Os acordos coletivos assinados pela CASAN em reunião com os atingidos, referentes a apoio médico, psicológico, veterinário e disponibilização de vigilante na rua estão sendo cotidianamente descumpridos. A empresa também se nega a realizar pagamentos periódicos para as famílias que perderam seu modo de sustento. Em reuniões intermediadas pela Comissão temporária da Câmara Municipal de Florianópolis, foi acordado que o pagamento de lucros cessantes (a renda das famílias, perdida por consequência do rompimento) não estaria condicionado à conclusão do processo completo de danos materiais.

Com o descumprimento do acordo, a empresa força as famílias a assinarem um “termo de quitação geral” para que possam receber sua renda. Os danos por consequência do rompimento ainda estão sendo avaliados. Por isso, assinar um documento nestes termos relacionados aos danos materiais, pela pressa de receber a renda perdida, pode resultar em perdas consideráveis do patrimônio construído ao longo de uma vida inteira por estas famílias.
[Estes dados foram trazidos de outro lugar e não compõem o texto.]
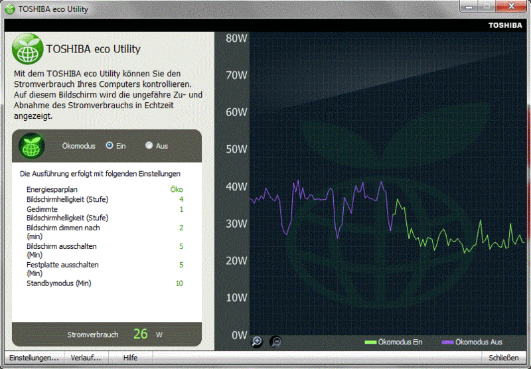Click the Stromverbrauch 26 W readout
531x369 pixels.
pos(140,334)

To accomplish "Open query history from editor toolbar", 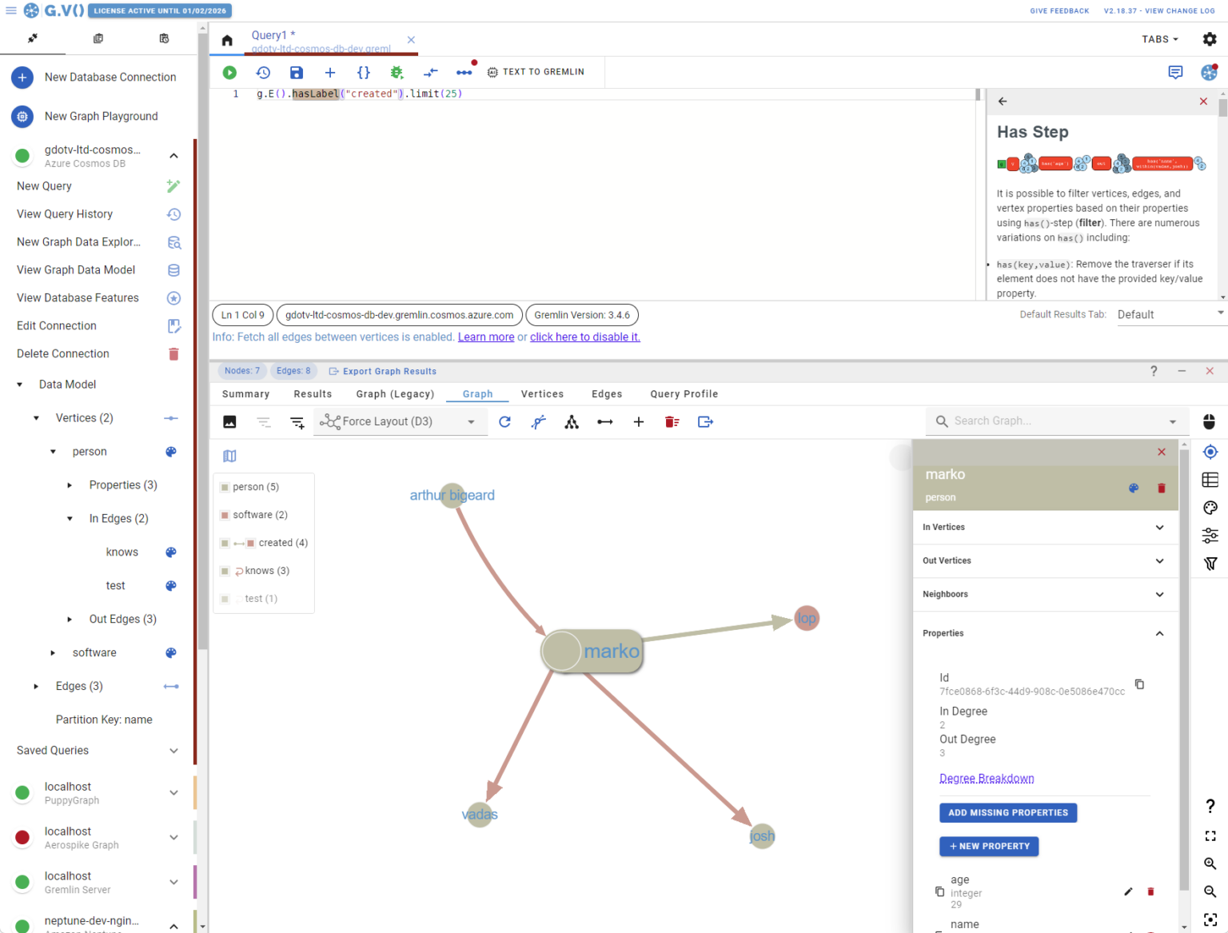I will (x=263, y=72).
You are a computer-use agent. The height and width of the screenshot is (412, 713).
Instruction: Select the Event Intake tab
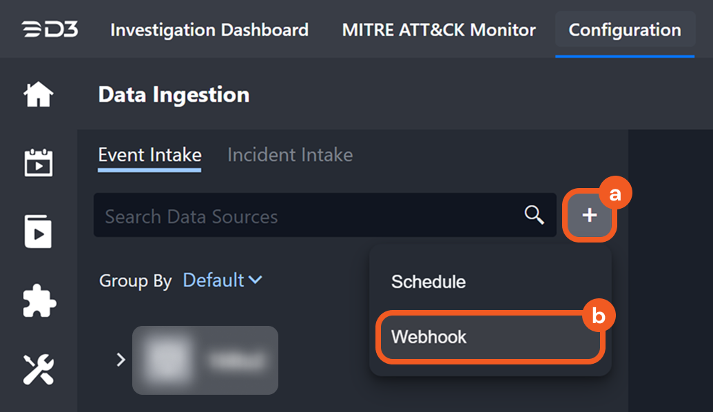coord(149,154)
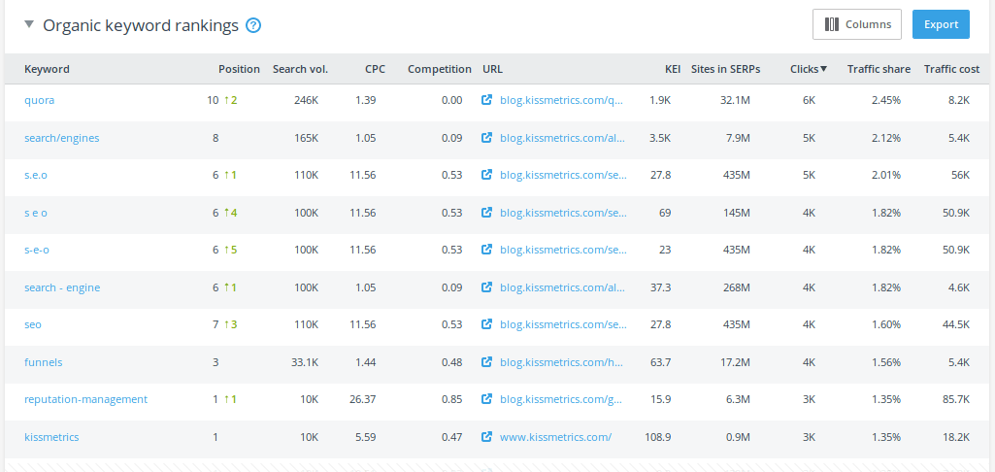
Task: Open external link icon in funnels row
Action: [487, 362]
Muitas famílias, passados dois meses do maior crime socioambiental da capital catarinense, ainda não receberam um centavo sequer. As pessoas que estão em hospedagens temporárias, receberam uma ameaça de despejo no dia 10 de março (retificada no dia anterior devido à pressão da comunidade). Além disso, a data final das moradias temporárias se aproxima  (31 de março), sem definição sobre o processo de reparação.
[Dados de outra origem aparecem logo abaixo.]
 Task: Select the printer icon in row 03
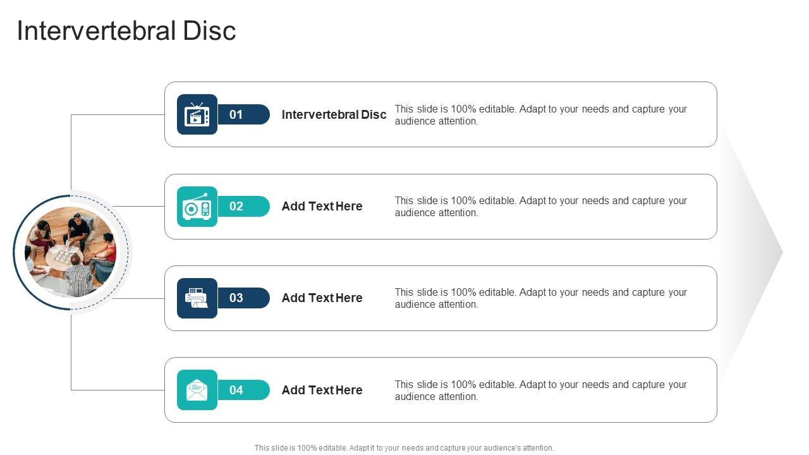pos(197,298)
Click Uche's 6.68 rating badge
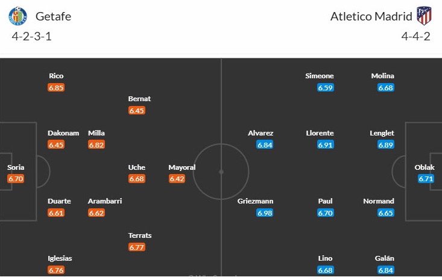Image resolution: width=442 pixels, height=280 pixels. 137,179

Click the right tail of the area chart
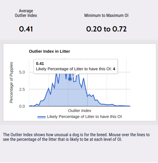122,106
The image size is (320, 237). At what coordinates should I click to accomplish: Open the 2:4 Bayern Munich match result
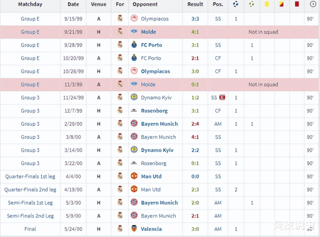tap(195, 124)
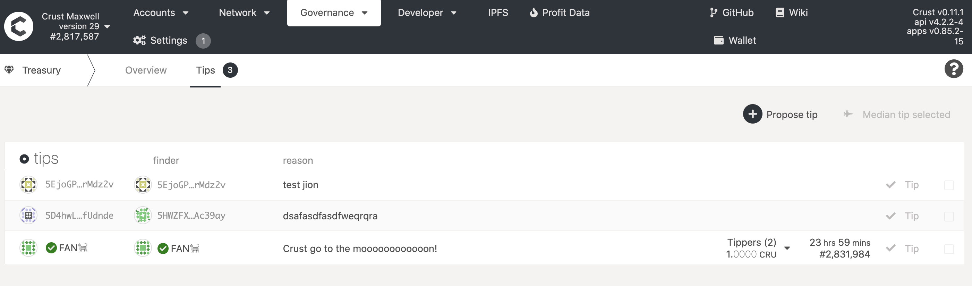The height and width of the screenshot is (286, 972).
Task: Open the Governance dropdown menu
Action: pos(334,13)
É fundamental pontuar que não existe reparação integral sem participação dos atingidos. As famílias estão tendo que dispender tempo e gastar suas reservas financeiras para dar conta de realizar todos os procedimentos exigidos no edital. Isso tudo sem auxílio de equipe técnica, nem custeio de profissionais para ajudarem na elaboração dos inventários. A participação no processo de reparação é um direito, e a empresa precisa garantir as condições para que isso seja possível.

No dia 8 de maço, as famílias organizadas protocolaram na CASAN, um requerimento, assinado por mais de 70 moradores. Este documento tem uma série de reinvindicações coletivas já acordadas com a empresa, que estão sendo descumpridas, além de outras demandas negadas.
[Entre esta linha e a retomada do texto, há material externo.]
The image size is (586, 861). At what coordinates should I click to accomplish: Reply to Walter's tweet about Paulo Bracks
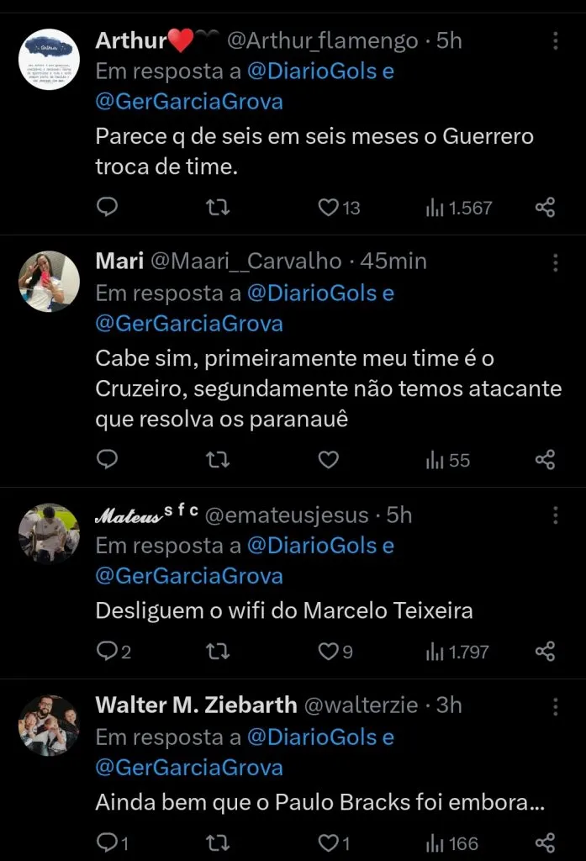[x=106, y=842]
No requerimento os atingidos também pedem uma reunião com a empresa. Já passaram mais de 15 dias, e a CASAN ainda não ofereceu resposta, nem entrou em contato para responder a solicitação de reunião feita pelos moradores.

Foto: MAB-SC

“Infelizmente, a CASAN não tem sido prestativa com os atingidos. A companhia se recusou a ouvir as demandas coletivas num primeiro momento, virou as costas para as famílias atingidas e apenas aceitou sentar-se com representantes dos atingidos após a intervenção da Câmara de vereadores. Mesmo assim, após algumas reuniões com a comissão de atingidos, diversas pautas não foram atendidas pela CASAN e as famílias seguem com várias reivindicações pendentes como garantias de participação efetiva dos atingidos no processo administrativo, necessidade de adiantamento financeiro por parte dos moradores nas obras, todo trabalho logístico de realizar compras e fazer orçamentos está a cargo dos atingidos, entre outras pautas negadas pela CASAN.” explica Rodrigo Timm, advogado popular que acompanha o processo de negociação coletiva.

A luta continua

As famílias atingidas pela barragem da CASAN em Florianópolis seguem em luta pela reparação integral de seus direitos e pela participação no processo. Ainda existem muitas demandas a serem atendidas, muitos direitos ainda negados, e muito caminho para trilhar.

Foto: MAB-SC

Este caso torna evidente a necessidade urgente da criação de uma Política Estadual dos Direitos das Famílias atingidas por barragens, que garanta critérios justos e isonômicos de reparação de direitos. Casos como estes, são historicamente recorrentes no Estado de Santa Catarina e em todo o território Nacional.

Além disso, é necessária também uma Política Estadual de Segurança de Barragens. Não é possível que as pessoas que morem próximas a este tipo de empreendimento, vivam com a insegurança constante da ausência de informações e planos de contingência efetivos, com sirenes e planos de evacuação.

Nós do MAB seguimos vigilantes. Nos solidarizamos com as famílias atingidas por este crime socioambiental deste a primeira semana após o rompimento, e seguiremos lutando lado a lado com as pessoas afetadas.  

Sem participação não existe reparação! Reparação Integral Já!